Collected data
⟨

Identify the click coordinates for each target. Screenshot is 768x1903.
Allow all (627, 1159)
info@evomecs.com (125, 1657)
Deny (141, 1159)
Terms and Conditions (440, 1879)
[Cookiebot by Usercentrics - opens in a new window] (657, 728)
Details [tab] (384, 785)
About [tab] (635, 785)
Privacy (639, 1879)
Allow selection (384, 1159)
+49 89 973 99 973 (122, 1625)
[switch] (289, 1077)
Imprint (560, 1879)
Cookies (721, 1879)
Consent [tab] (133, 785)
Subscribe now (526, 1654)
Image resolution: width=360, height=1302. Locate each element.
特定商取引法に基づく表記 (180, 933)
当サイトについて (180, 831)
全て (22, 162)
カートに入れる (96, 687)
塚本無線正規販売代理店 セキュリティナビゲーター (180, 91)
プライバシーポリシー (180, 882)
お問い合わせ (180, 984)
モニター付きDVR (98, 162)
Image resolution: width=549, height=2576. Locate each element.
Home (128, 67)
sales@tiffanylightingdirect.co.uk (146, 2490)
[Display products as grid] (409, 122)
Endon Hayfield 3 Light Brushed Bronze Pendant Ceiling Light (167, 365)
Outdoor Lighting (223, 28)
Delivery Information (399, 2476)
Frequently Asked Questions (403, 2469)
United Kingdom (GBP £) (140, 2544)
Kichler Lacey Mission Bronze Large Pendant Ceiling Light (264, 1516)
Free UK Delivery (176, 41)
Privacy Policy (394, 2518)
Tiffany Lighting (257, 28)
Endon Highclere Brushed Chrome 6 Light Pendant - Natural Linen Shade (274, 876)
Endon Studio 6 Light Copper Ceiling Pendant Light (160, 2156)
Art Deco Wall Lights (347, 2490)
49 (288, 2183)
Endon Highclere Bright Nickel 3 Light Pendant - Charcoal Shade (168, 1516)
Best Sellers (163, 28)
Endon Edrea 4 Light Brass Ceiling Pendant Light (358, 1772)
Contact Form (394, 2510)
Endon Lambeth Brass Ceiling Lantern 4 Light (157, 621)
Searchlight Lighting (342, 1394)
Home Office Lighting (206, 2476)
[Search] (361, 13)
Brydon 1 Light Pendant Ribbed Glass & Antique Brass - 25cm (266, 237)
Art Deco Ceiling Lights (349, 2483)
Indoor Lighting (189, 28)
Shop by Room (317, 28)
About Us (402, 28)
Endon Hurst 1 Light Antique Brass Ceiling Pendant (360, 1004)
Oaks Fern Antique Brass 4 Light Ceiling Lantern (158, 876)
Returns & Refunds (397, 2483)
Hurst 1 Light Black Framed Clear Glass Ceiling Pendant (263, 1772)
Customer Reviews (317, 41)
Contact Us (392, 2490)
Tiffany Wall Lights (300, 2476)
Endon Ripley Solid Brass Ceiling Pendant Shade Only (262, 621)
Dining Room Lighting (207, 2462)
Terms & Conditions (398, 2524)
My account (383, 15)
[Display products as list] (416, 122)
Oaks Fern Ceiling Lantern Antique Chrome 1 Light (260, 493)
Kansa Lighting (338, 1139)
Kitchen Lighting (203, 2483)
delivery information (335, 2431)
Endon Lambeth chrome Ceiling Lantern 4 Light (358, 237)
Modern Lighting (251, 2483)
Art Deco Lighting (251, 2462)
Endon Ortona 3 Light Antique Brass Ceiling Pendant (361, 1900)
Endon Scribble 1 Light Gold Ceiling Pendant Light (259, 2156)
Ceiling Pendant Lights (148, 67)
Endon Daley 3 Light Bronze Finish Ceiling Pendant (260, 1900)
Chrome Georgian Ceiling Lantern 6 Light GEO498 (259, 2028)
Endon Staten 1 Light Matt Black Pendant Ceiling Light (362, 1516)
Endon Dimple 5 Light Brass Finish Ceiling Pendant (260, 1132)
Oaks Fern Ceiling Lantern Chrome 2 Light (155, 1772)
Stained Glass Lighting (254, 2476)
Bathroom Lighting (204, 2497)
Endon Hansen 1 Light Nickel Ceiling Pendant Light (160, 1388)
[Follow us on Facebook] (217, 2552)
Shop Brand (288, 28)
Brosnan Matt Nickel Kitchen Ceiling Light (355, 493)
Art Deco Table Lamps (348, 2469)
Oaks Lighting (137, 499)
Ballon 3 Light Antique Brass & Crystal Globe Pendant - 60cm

⟩

PROBLEM —
Reproduce each line of the data containing the word "Wall".

SOLUTION TO THE EXERCISE —
Art Deco Wall Lights (347, 2490)
Tiffany Wall Lights (300, 2476)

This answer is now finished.